[Work instructions] Pick out every line of the material that contains the string "column", with case counting, and copy each one.

■ ■ ■ ■ ■ ■ ■

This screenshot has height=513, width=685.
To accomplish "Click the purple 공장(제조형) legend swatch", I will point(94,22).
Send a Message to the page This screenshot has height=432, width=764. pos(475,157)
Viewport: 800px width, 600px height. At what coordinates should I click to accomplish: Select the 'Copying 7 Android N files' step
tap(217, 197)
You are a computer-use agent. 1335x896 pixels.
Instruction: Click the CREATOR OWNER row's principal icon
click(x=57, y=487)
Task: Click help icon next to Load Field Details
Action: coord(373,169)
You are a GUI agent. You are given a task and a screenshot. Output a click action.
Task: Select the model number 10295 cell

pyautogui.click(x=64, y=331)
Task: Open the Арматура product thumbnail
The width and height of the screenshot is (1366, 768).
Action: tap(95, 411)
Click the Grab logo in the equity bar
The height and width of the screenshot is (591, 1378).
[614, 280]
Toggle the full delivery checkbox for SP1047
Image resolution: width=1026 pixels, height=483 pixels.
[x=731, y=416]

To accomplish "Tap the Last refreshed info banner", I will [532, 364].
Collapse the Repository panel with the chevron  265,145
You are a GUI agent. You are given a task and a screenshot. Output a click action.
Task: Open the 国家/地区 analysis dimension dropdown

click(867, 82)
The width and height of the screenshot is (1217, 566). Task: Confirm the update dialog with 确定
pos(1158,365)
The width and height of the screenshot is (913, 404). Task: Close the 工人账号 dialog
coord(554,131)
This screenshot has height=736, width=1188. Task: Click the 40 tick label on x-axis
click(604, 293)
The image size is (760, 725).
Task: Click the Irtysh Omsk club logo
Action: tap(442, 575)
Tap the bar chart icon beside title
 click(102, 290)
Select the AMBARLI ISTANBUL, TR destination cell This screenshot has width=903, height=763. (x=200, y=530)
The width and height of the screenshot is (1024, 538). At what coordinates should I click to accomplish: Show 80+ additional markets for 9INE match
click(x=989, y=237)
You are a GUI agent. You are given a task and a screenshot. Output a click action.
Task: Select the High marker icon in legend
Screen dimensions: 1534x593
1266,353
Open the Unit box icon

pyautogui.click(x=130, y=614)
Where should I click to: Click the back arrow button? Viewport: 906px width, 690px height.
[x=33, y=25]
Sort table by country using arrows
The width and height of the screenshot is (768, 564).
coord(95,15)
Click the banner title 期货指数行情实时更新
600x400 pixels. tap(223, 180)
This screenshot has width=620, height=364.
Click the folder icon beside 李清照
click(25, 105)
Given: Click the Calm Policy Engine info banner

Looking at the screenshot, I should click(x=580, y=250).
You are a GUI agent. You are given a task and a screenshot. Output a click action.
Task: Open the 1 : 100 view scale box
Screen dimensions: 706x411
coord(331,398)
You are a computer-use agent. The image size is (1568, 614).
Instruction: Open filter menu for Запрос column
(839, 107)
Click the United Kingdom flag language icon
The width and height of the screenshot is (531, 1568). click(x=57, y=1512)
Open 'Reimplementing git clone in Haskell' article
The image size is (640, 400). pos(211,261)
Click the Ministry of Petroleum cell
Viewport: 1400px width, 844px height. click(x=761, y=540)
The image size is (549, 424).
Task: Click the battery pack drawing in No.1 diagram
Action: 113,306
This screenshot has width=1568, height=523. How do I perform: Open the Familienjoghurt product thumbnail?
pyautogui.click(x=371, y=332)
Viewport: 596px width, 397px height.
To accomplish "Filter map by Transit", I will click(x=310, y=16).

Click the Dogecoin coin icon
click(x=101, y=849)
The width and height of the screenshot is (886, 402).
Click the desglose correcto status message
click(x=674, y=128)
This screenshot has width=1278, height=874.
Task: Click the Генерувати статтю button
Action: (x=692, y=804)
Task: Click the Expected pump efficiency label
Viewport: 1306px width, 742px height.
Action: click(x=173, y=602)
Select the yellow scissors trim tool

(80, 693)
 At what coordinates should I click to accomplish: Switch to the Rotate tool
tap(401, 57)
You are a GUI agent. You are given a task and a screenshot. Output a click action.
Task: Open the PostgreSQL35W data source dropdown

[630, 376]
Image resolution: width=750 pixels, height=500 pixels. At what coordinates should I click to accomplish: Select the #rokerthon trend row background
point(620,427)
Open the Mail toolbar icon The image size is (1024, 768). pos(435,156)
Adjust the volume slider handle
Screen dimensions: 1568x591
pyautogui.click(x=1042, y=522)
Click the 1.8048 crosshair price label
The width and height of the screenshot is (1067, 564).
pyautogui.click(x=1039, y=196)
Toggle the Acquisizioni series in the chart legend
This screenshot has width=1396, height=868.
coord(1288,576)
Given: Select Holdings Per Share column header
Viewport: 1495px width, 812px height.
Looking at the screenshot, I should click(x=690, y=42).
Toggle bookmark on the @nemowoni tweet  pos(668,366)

■ ■ ■ ■ ■ ■ ■

[Finished exercise]
Instruction: Open filter menu for Запрос column
Given: Select Holdings Per Share column header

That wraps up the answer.